Lorsque je parle à quelqu’un de karaoke, j’ai deux phrases toutes faites que je ressors à chaque nouvelle personne avec laquelle j’aborde le sujet. La première est en japonais, formulée lors de l’un des premiers cours, lorsque l’on a appris simultanément à exprimer notre degré de préférence pour une chose et notre degré de compétence dans cette chose: « 歌うのが好きですが、上手じゃありません », autrement dit « j’adore chanter, mais je suis mauvais ». La deuxième est en anglais, et elle est un peu plus fleurie: « When I sing, children cry, flowers wither and birds fall dead from the sky » (celle-ci récolte habituellement quelques rires – je m’en sens un peu coupable car cette séquence ne vient pas vraiment de moi mais d’un caricaturiste nommé Scott Adams). Le sens des deux est toutefois plus ou moins le même: je chante horriblement faux mais c’est pas une raison pour m’en priver.

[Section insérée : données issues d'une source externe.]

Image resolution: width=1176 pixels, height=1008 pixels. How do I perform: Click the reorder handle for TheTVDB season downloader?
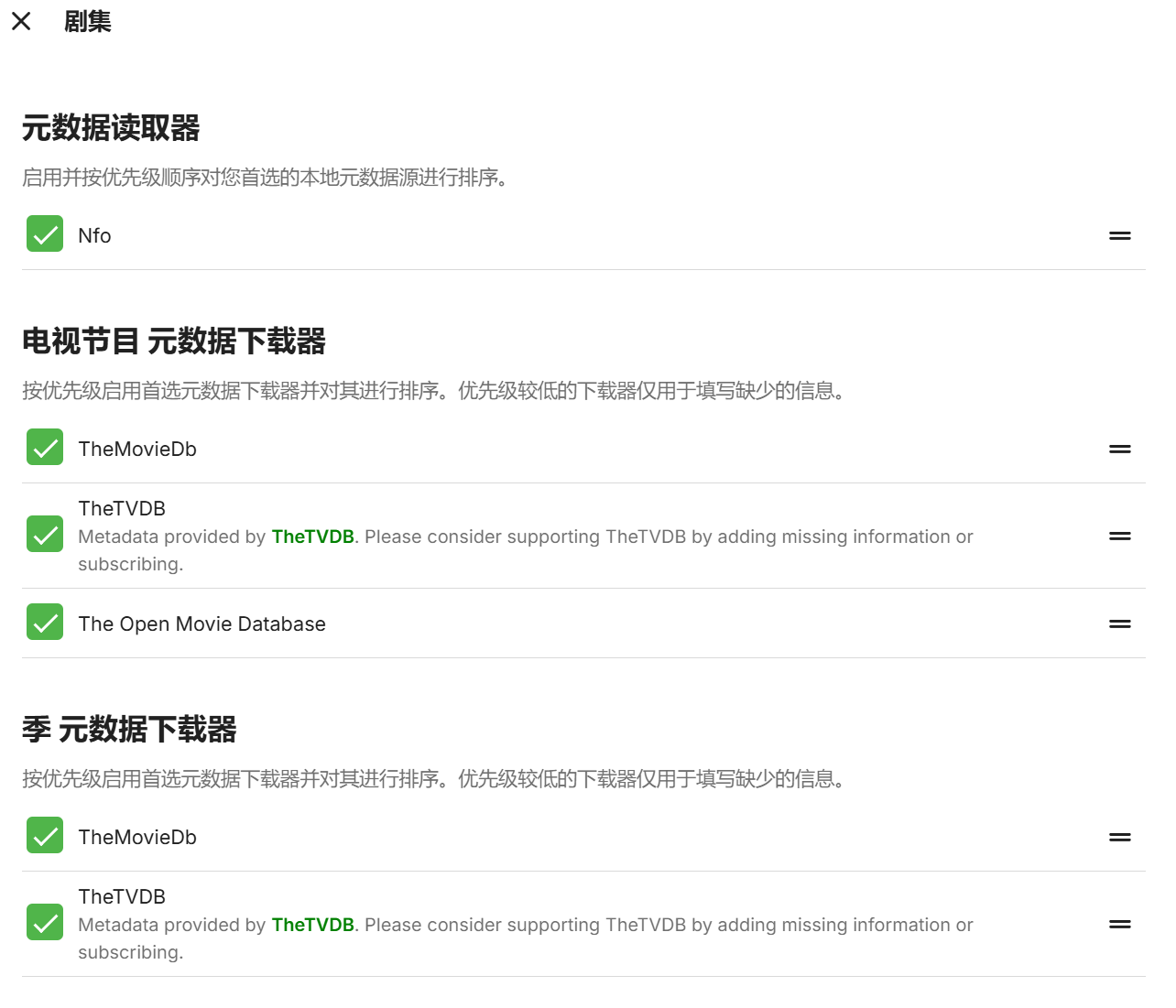1120,923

Quand on chante aussi mal que moi, il n’y a que deux possibilités pour survivre à un karaoke: ne pas ouvrir sa bouche de la soirée ou, au contraire, se lancer complètement dedans sans aucun complexe. Ceux qui me connaissent un peu savent déjà quelle option j’ai choisi; pour les autres, disons simplement que vous êtes bien chanceux de ne pas avoir été là avec moi.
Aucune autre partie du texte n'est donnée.